─── 読解用抜粋
Lv.7 拠点を決める/営業場所や環境の設定【営業・販売】
第二章 冒険をすすめる メインストーリー
「絶好スタートを決める」――小規模事業を正確に動かす【スモールビジネスの基盤戦略】

見出し
スモールビジネスの成長は拠点で決まる――最適な環境を選ぶ戦略
スモールビジネスを動かすうえで、見落とされがちですが、極めて重要な要素があります。それは、「拠点をどこに構えるか」ということです。
この選択は、事業の命運を分ける可能性があります。どれだけ良い商品やサービスがあっても、その価値が「届かない場所」にいたのでは、前に進みません。拠点選びは、ただの「場所選びではない」のです。
✓ 誰に出会えるか
✓ どんな環境に身を置くか
✓ 日々、何に影響されるか
それらをすべて含んだ、「行動と思考の舞台」そのものにもなり得るからです。
小さな経営にふさわしい拠点の選び方
スモールビジネスの拠点戦略は、大企業のように資本力で勝負するわけにはいかない――だからこそ、次のような点を抑える必要があります。
- 最短で事業に貢献する場所か?
- モチベーションが自然と高まる環境か?
- 変化にすばやく対応できる柔軟性があるか?
この3つは、小規模事業の拠点選びをするうえで、とても重要な視点です。
拠点が変わると、行動が変わる
たとえば、自宅で作業していた人が、思い切ってコワーキングに通い始めたとします。出会う人が変わり、言葉が変わり、自然と行動も変わっていく――それは、拠点が〝自分を変える装置〟になったという意味でもあります。
スモールビジネスでは、経営者自身の在り方や行動が成果を左右します。だからこそ、「どこで働くか」は、「どう働くか」「どう変わるか」と直結しているのです。

マーケン。どうして場所選びがそんなに大事なの?
──────
─── 演習用エントリ
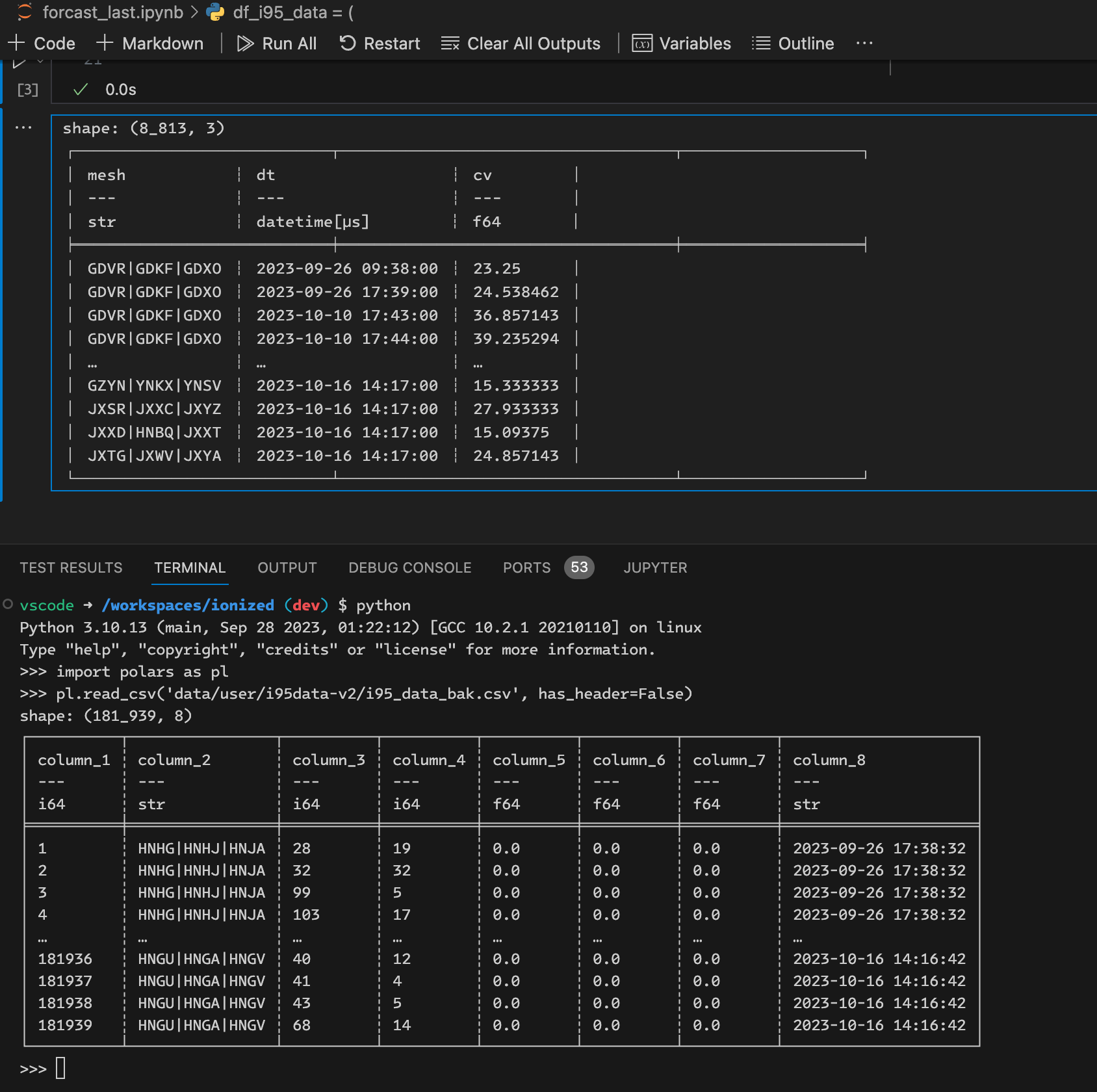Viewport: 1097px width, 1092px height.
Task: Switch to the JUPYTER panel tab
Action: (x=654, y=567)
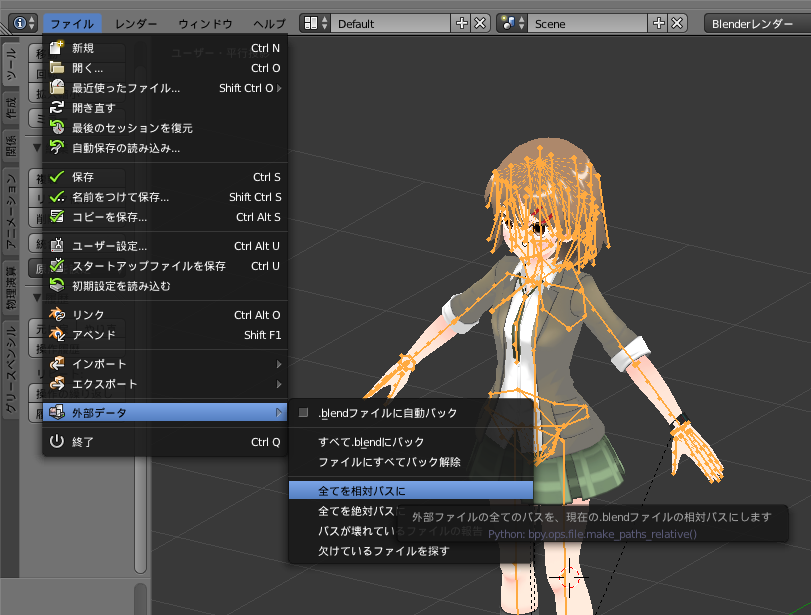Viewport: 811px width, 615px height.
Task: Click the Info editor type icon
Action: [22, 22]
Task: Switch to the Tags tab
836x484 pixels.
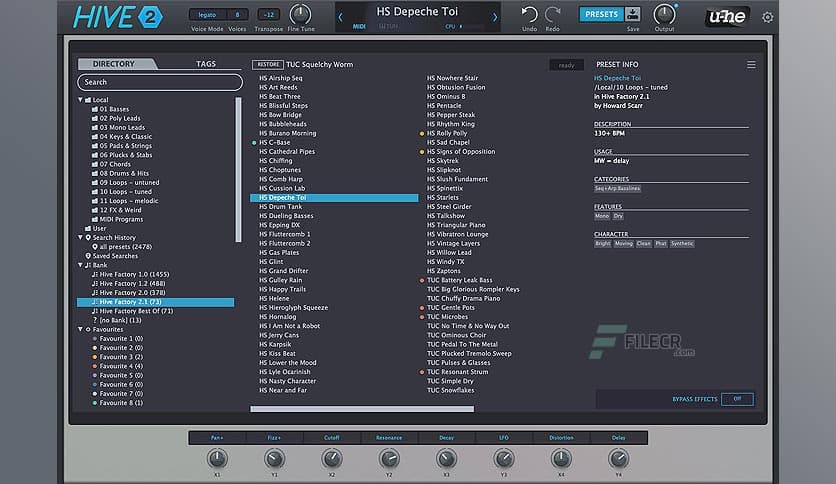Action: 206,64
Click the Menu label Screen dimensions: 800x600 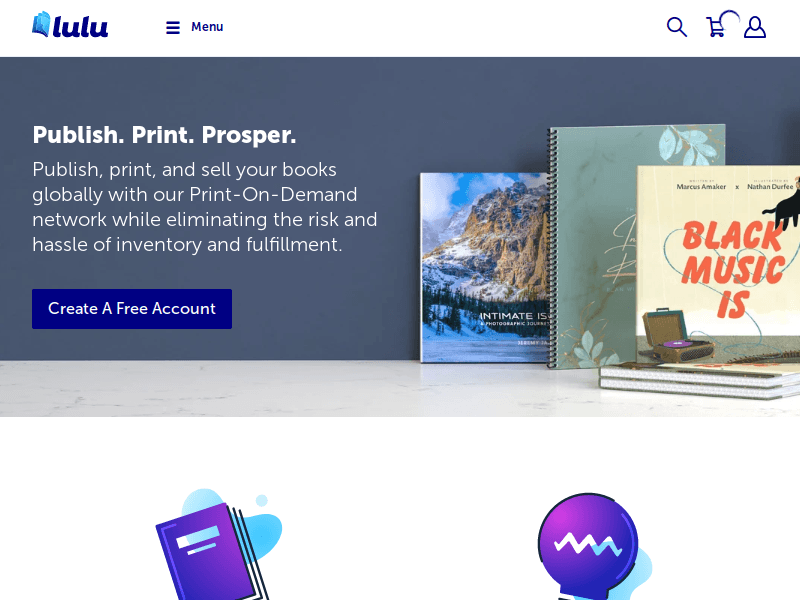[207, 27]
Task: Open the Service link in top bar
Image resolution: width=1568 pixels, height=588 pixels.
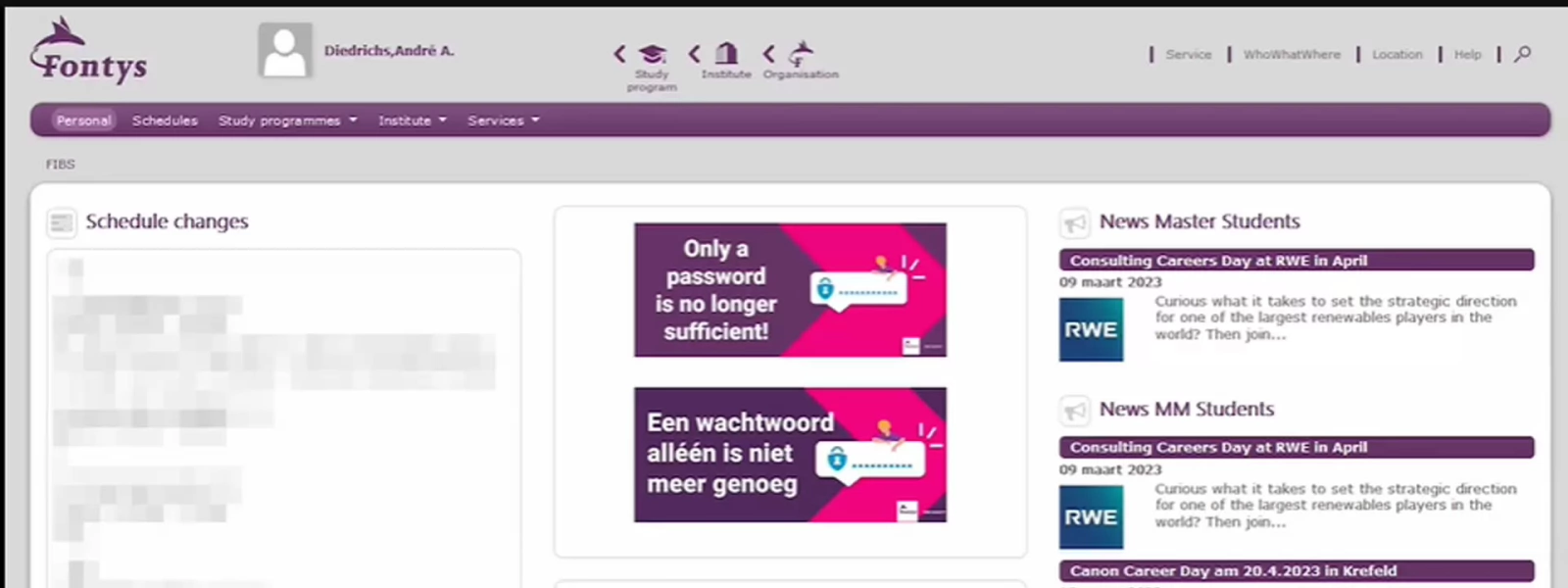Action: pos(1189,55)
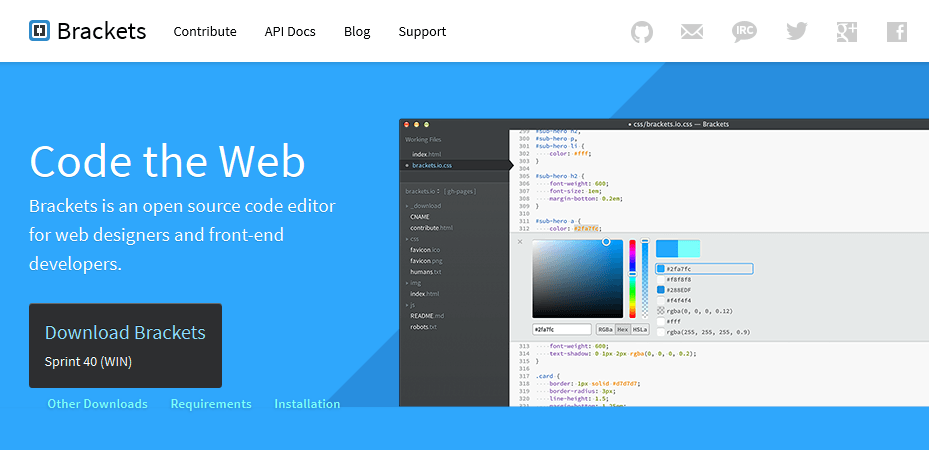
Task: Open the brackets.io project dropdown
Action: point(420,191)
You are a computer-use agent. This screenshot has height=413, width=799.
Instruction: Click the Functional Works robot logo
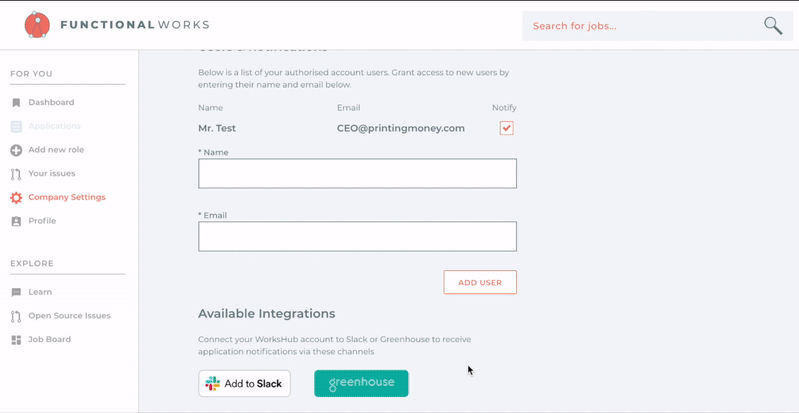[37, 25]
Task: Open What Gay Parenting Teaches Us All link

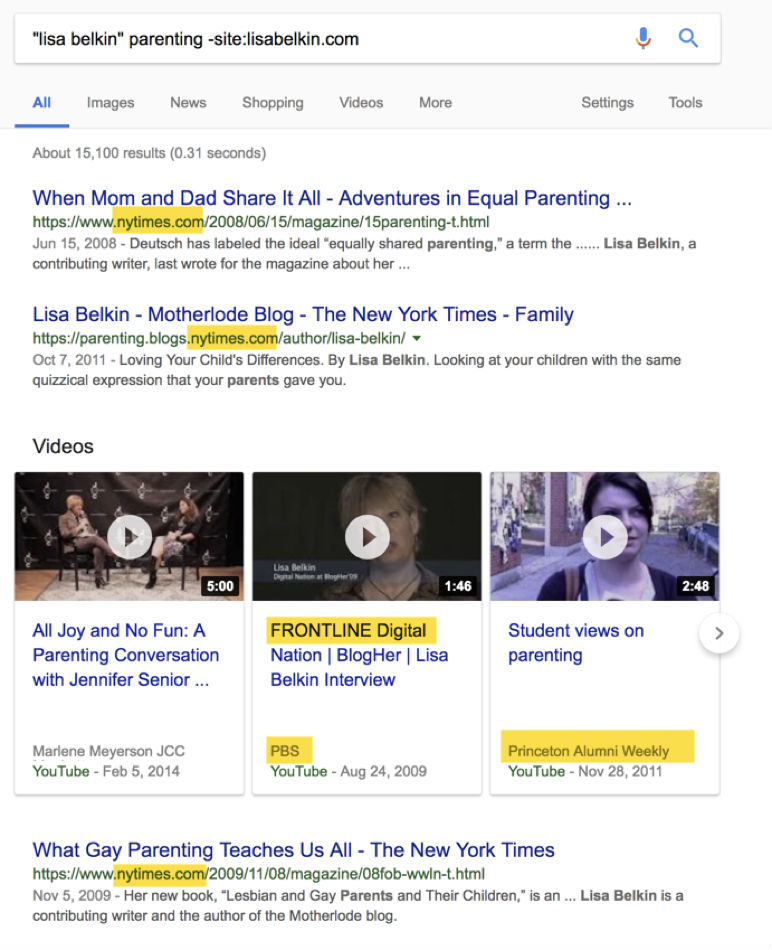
──────
小課題 A.
拠点選びについての抜粋を、「- モチベーションが自然と高まる環境か?」を含む箇所から書き始め、「るか」と直結しているのです。」の後で終えて、一字一句違えずに書き写してください。
小課題 B.
エントリの「You are a computer-use」を含む行からエントリの末尾までを、「logo」を「icon」に置き換え、それ以外は変えずに書き直してください。画像は含めないでください。
抜粋とエントリは互いに無関係です。

解答全文 A.
- モチベーションが自然と高まる環境か?
- 変化にすばやく対応できる柔軟性があるか?
この3つは、小規模事業の拠点選びをするうえで、とても重要な視点です。
拠点が変わると、行動が変わる
たとえば、自宅で作業していた人が、思い切ってコワーキングに通い始めたとします。出会う人が変わり、言葉が変わり、自然と行動も変わっていく――それは、拠点が〝自分を変える装置〟になったという意味でもあります。
スモールビジネスでは、経営者自身の在り方や行動が成果を左右します。だからこそ、「どこで働くか」は、「どう働くか」「どう変わるか」と直結しているのです。

解答全文 B.
You are a computer-use agent. This screenshot has height=413, width=799.
Instruction: Click the Functional Works robot icon
[37, 25]
Task: Open What Gay Parenting Teaches Us All link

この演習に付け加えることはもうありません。